Como Rachel, la replicante de Blade runner, dudamos si nuestros recuerdos son reales o quizá fueron en su día el implante neuronal de un telediario funesto. Por eso mismo, la urgencia de realidad, ese beso contra la persiana de un apartamento durante la noche, la lluvia vistiendo de lágrimas nuestro cuerpo, ese atardecer sobre las puertas de Tanhausser, construyen una memoria vivida, no aquella que fue grabada a través de las inertes venas de un disco duro creado por dioses multinacionales.

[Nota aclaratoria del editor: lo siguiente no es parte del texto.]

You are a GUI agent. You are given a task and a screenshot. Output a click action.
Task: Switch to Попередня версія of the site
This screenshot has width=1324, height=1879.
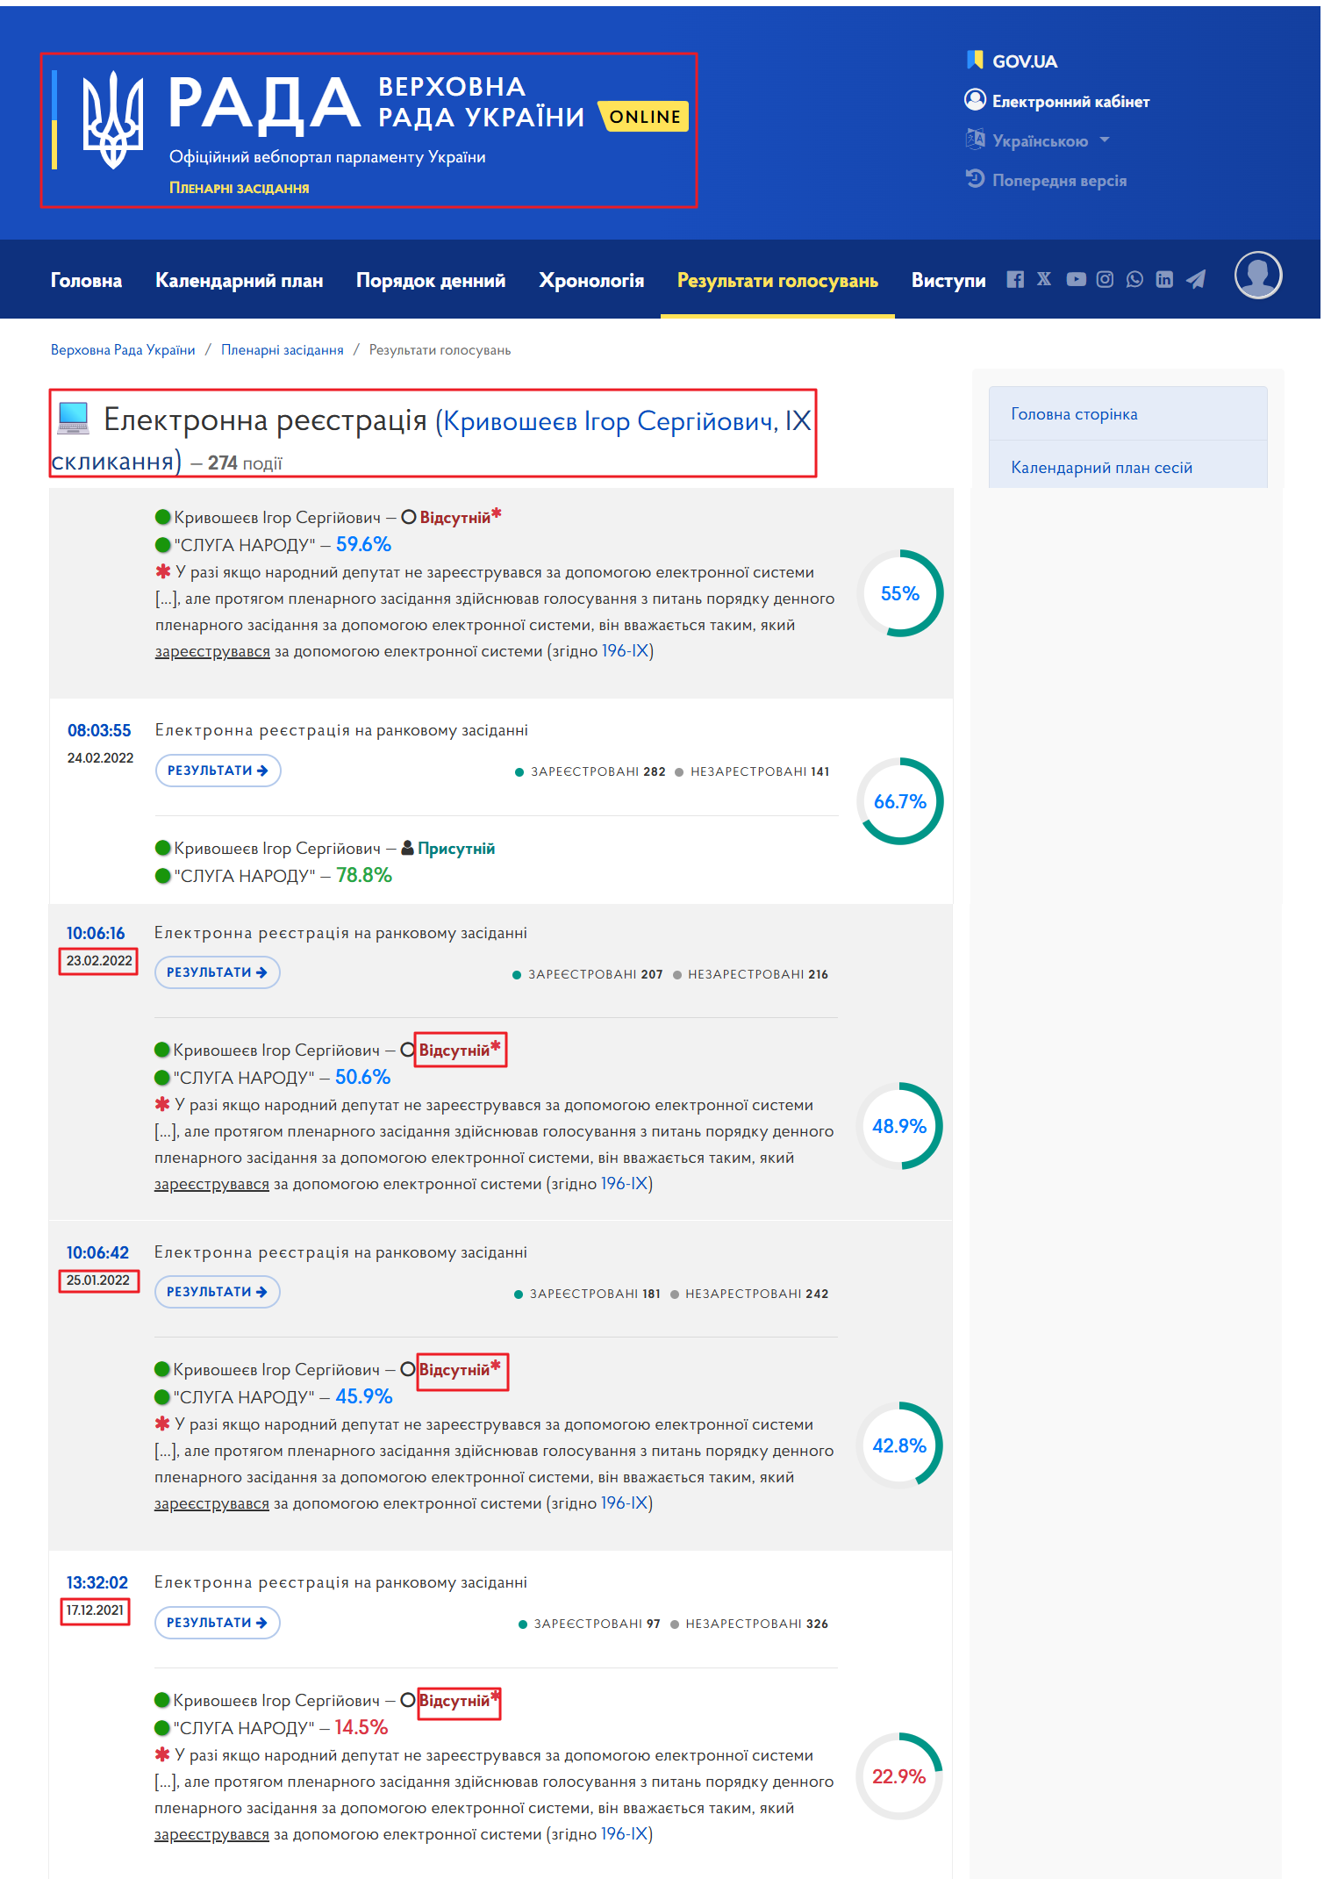tap(1046, 180)
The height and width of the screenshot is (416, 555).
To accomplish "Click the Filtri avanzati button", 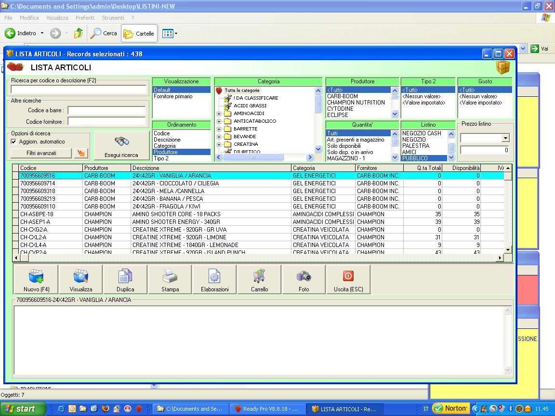I will click(x=41, y=153).
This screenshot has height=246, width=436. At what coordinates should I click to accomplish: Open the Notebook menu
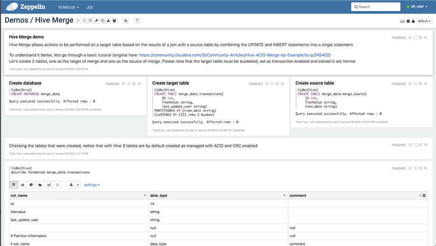pos(69,7)
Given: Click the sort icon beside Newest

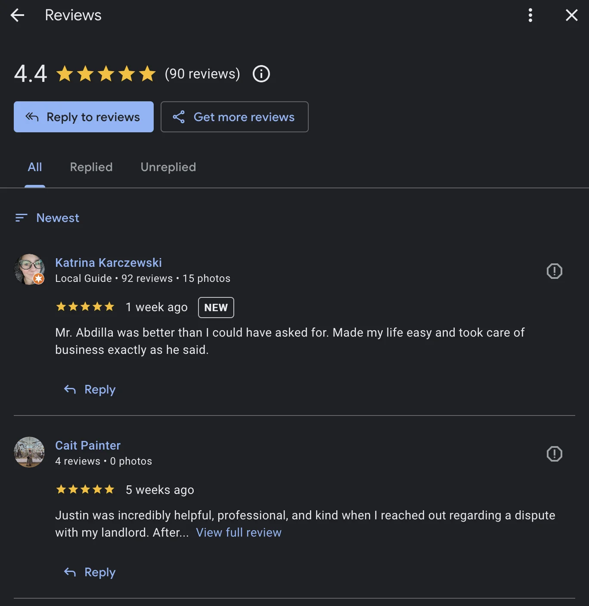Looking at the screenshot, I should pos(21,218).
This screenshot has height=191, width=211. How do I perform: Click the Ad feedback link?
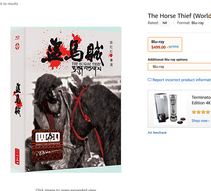157,133
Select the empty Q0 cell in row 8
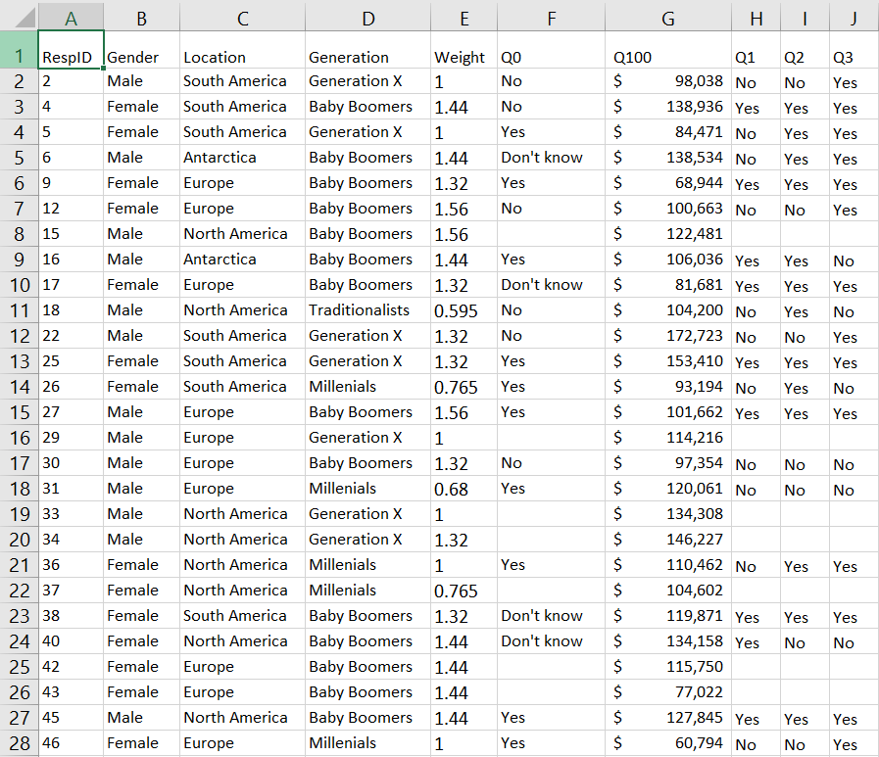 [550, 234]
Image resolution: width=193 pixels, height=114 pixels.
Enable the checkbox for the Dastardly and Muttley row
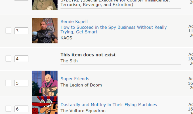point(9,109)

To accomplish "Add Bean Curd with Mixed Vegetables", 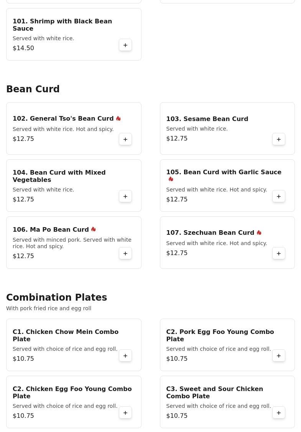I will tap(125, 196).
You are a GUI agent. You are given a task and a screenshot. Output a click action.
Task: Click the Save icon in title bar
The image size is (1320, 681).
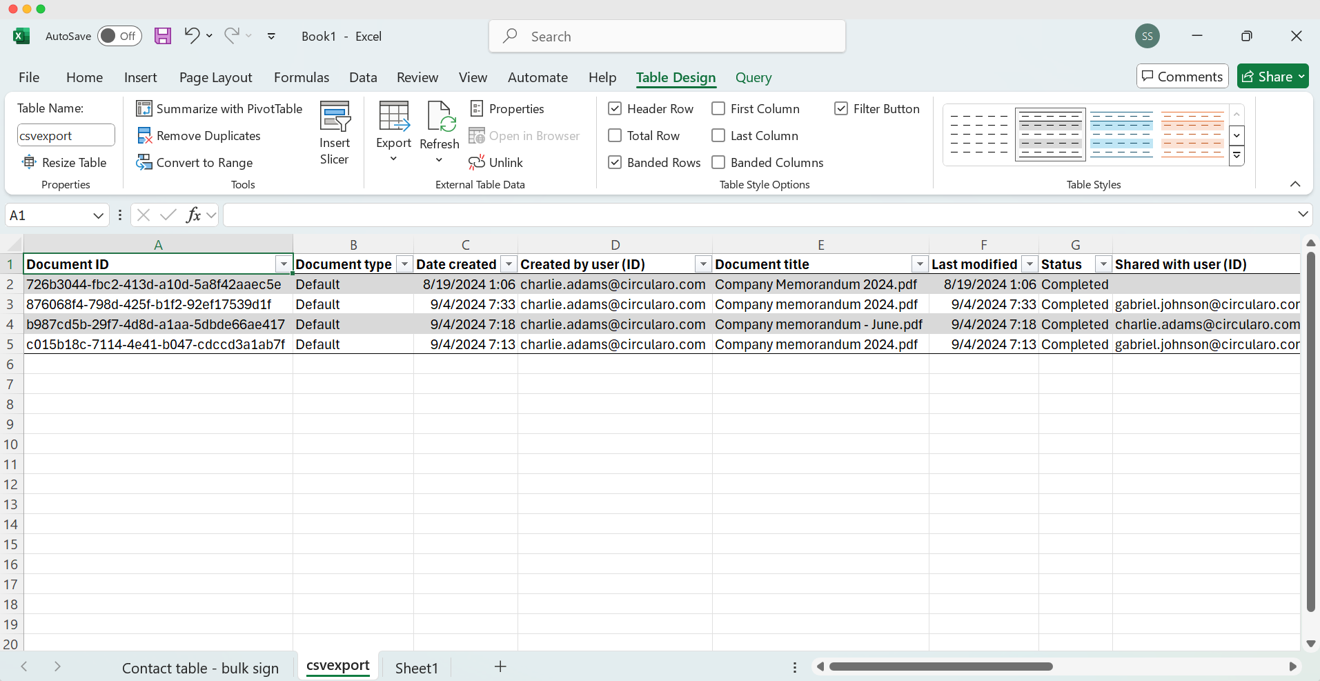coord(163,37)
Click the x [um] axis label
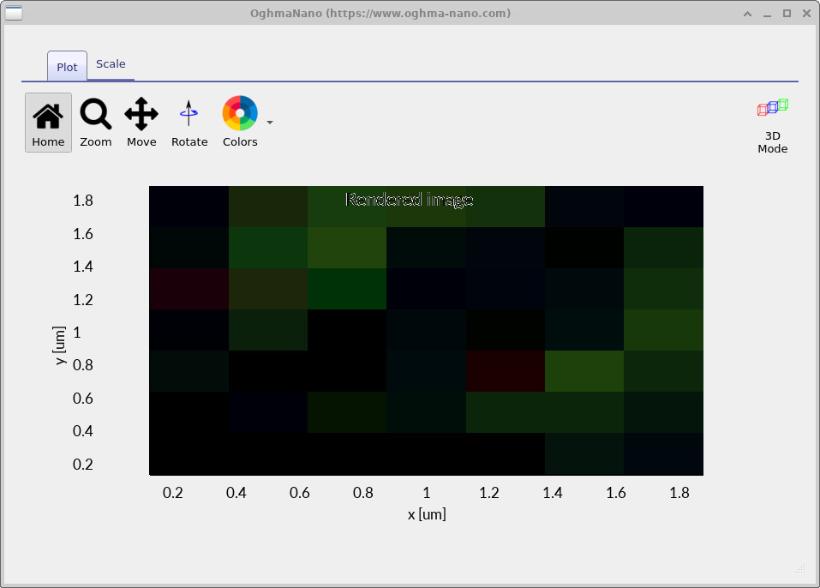The image size is (820, 588). [x=426, y=513]
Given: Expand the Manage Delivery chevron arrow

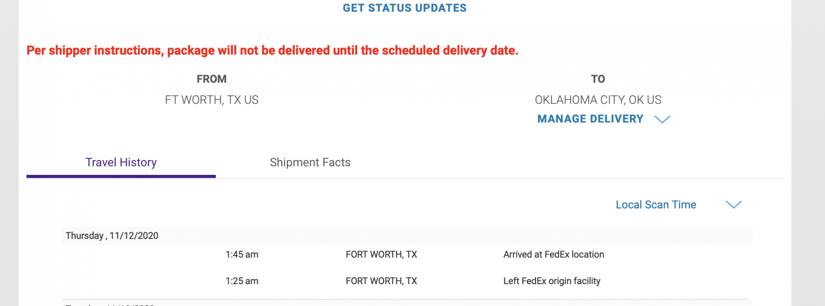Looking at the screenshot, I should [662, 119].
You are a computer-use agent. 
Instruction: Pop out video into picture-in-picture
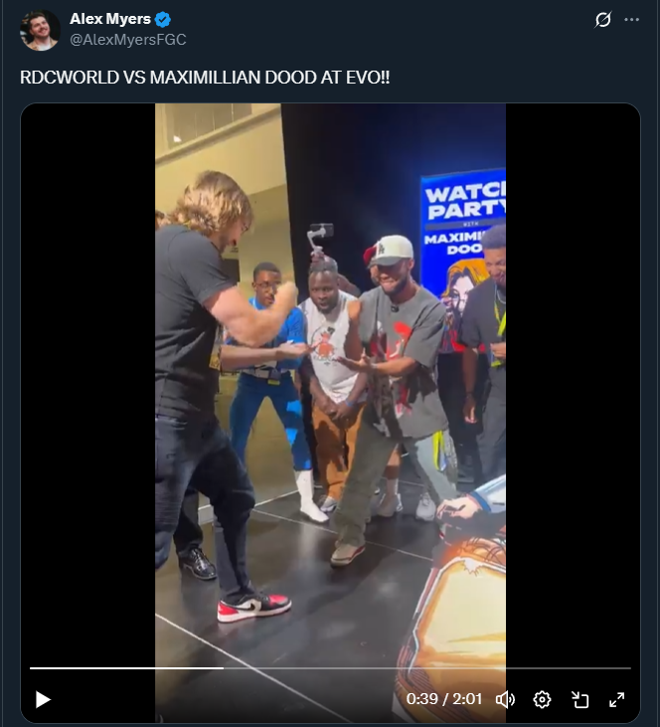point(579,699)
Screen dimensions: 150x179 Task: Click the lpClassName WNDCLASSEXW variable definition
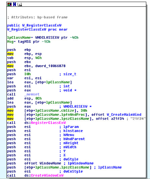tap(43, 37)
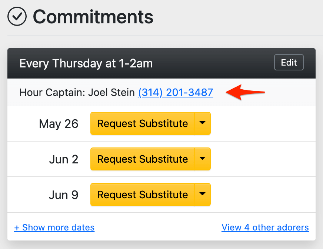Request Substitute for May 26

click(x=142, y=123)
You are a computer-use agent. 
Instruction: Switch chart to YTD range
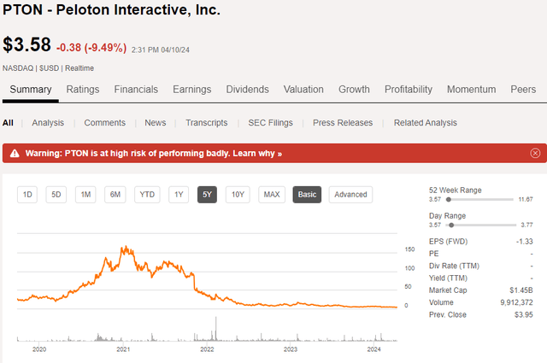(x=147, y=195)

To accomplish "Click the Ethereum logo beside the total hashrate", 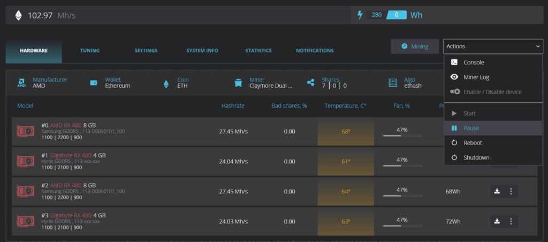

Susan Sontag, que nos dejó en 2004 después de una dolorosa enfermedad, dedicó dos libros ejemplares acerca del dolor, Sobre la fotografía (1977) y Ante el dolor de los demás (2003). En ellos Sontag aboga por recuperar el potencial de realidad que avocan las imágenes dolorosas, huyendo del papel de meros testigos pasivos de un hecho ajeno y lejano. Pero Susan no es ingenua. Sabe que la sola imagen no desata por sí sola la rebeldía del espectador. Requiere reflexión, un discurso lúcido sobre lo que sucede, no sólo una sucesión de fotogramas empaquetados en un telediario.

La noticia en sí no mueve la conciencia. Un hecho sólo agita si se convierte en memoria personal y vivencia compartida. De esta forma estamos preparados para reaccionar ante el dolor ajeno. La imagen evoca, trae durante un instante el dolor de los demás, pero es facil sin haber vivido descolgarlo de nuestro álbum familiar.